Render the part that opens with the line containing "Given: Open the iSlide ribbon tab" and closes with the line containing "(x=32, y=522)" as a numbered list, leaving out blank lines and the pictures.
:::::
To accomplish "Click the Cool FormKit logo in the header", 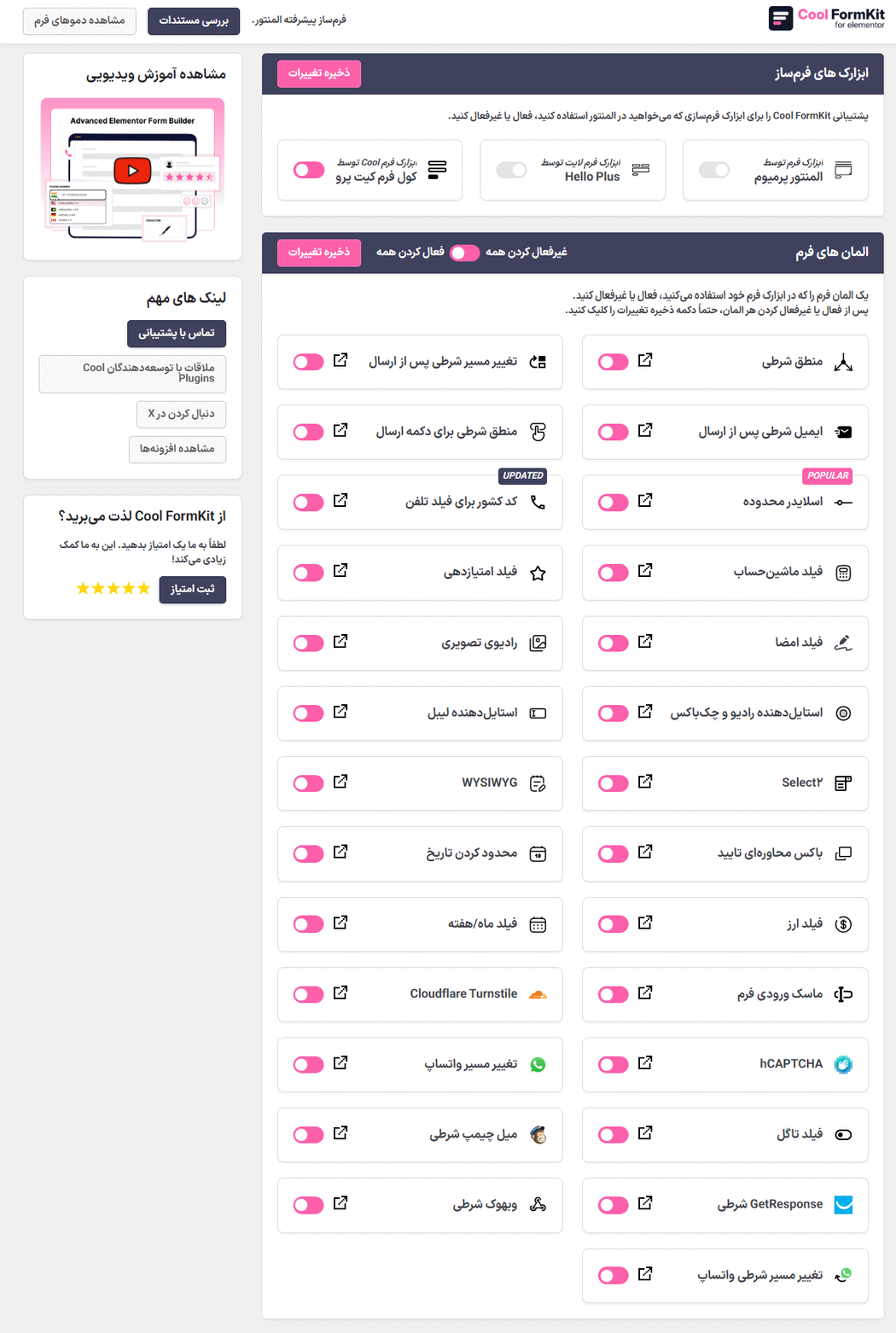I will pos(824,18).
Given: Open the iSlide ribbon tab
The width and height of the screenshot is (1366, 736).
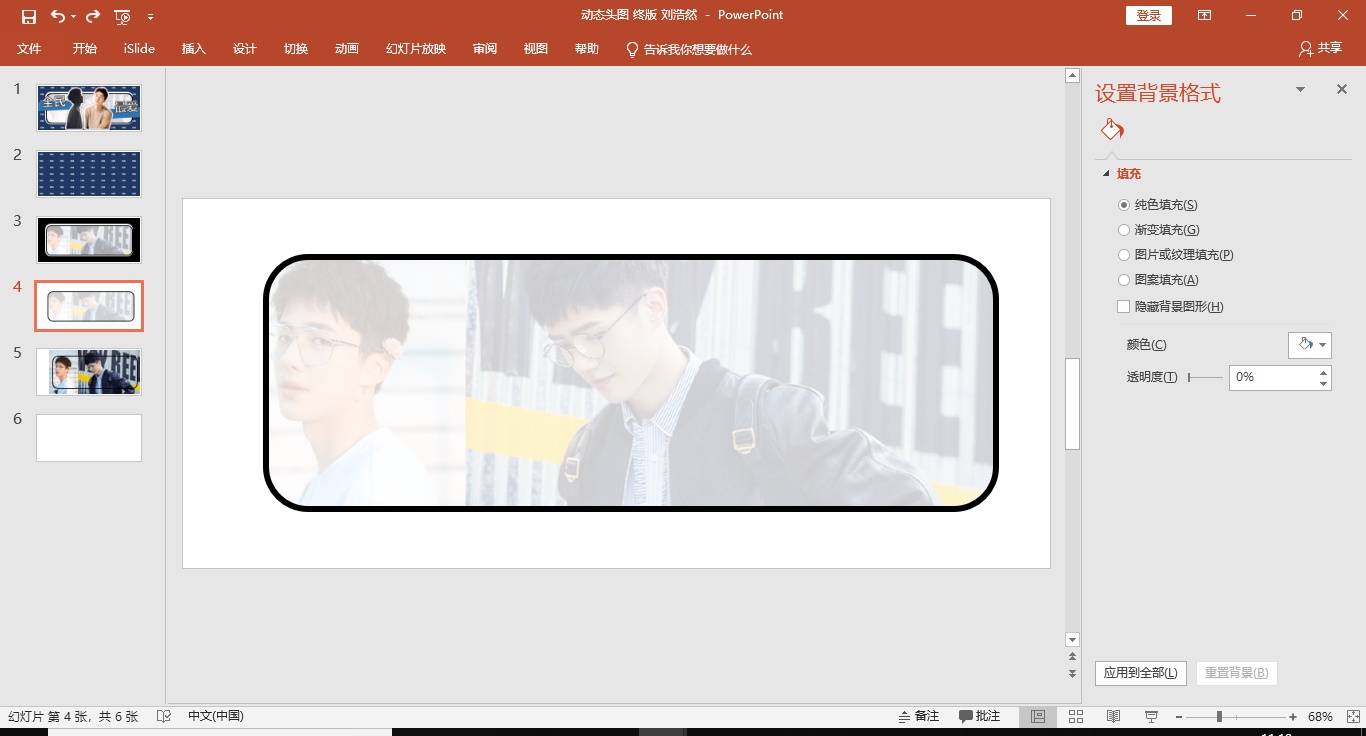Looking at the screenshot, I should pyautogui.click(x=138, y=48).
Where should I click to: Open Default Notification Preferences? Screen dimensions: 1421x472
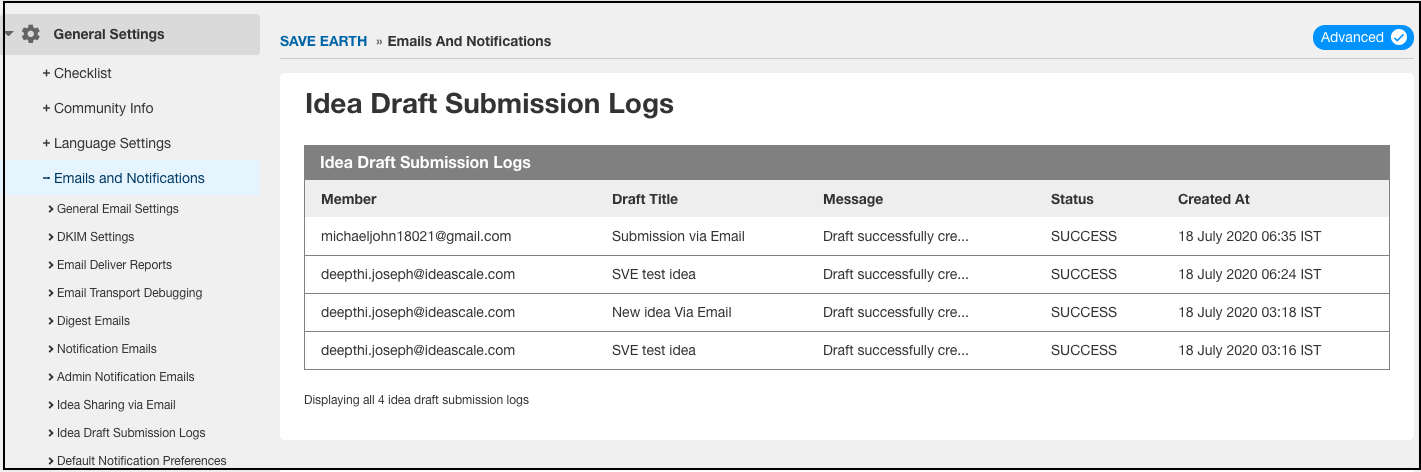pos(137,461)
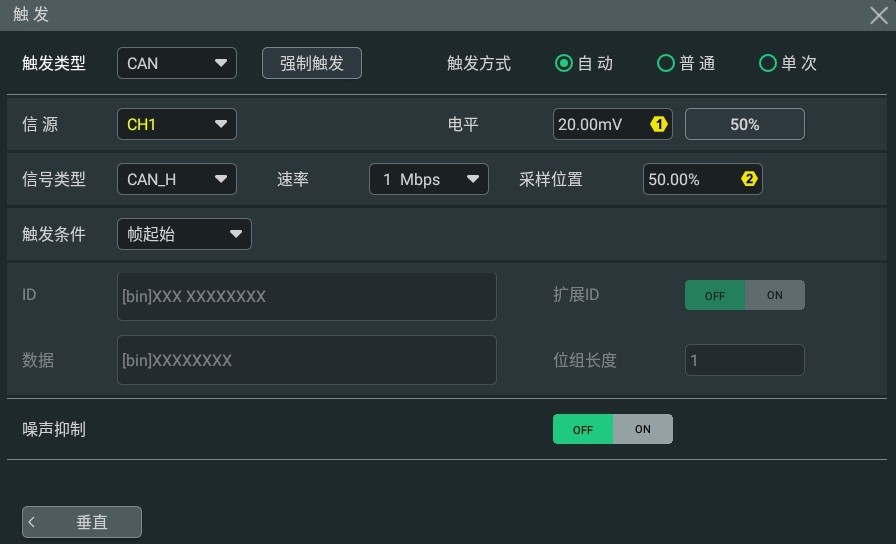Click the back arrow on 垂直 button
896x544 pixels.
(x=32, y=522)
:::::
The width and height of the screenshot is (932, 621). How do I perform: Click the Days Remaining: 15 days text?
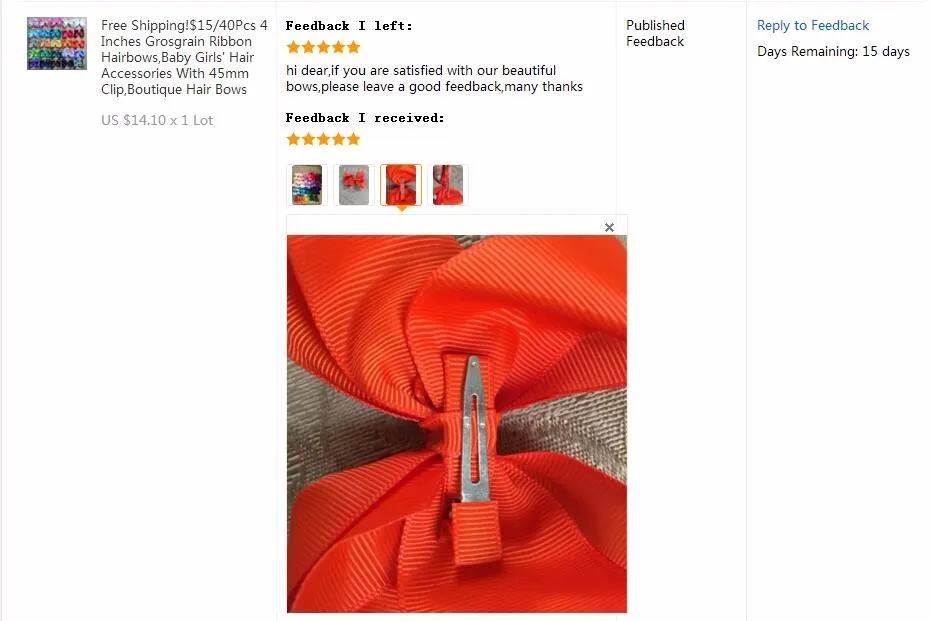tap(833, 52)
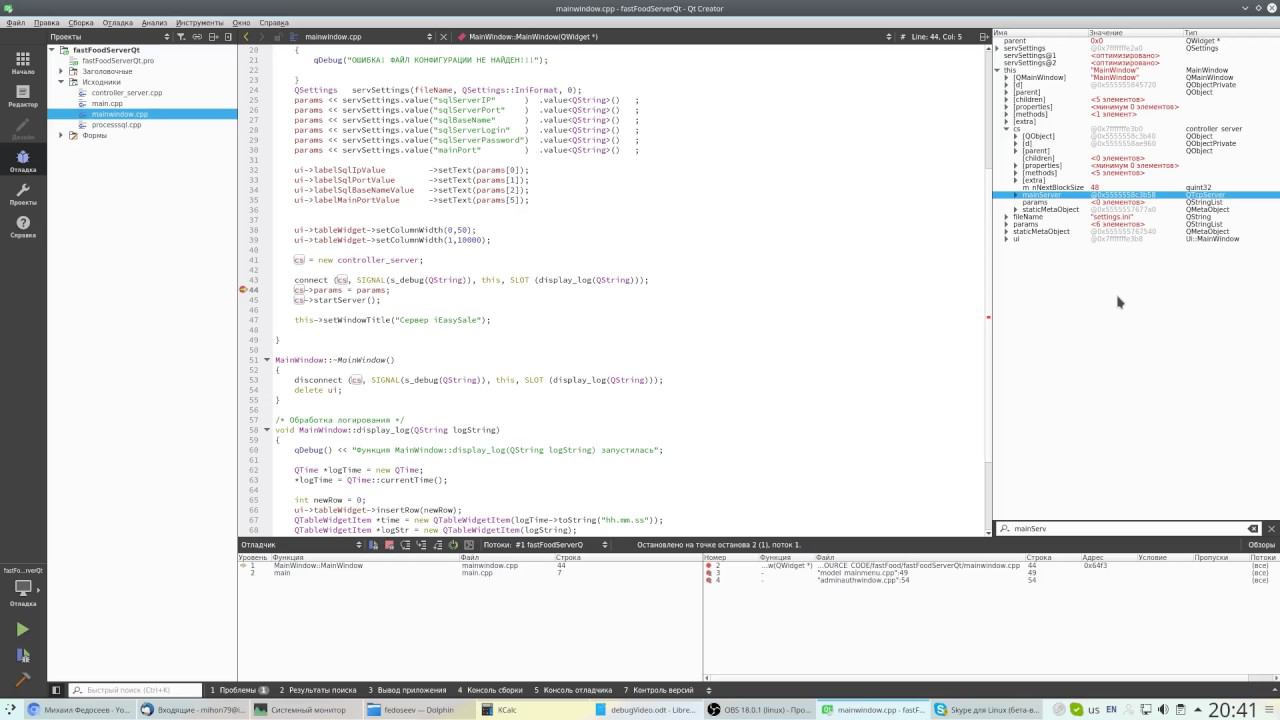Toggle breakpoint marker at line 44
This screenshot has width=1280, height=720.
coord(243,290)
:::::
Written reply —
1. Given: Open the iSlide ribbon tab
2. The width and height of the screenshot is (1366, 736).
3. Looking at the screenshot, I should pyautogui.click(x=138, y=48).
4. Where should I click to: Open Default Notification Preferences? Screen dimensions: 1421x472
5. pos(137,461)
6. Click the back arrow on 垂直 button
7. 896x544 pixels.
8. (x=32, y=522)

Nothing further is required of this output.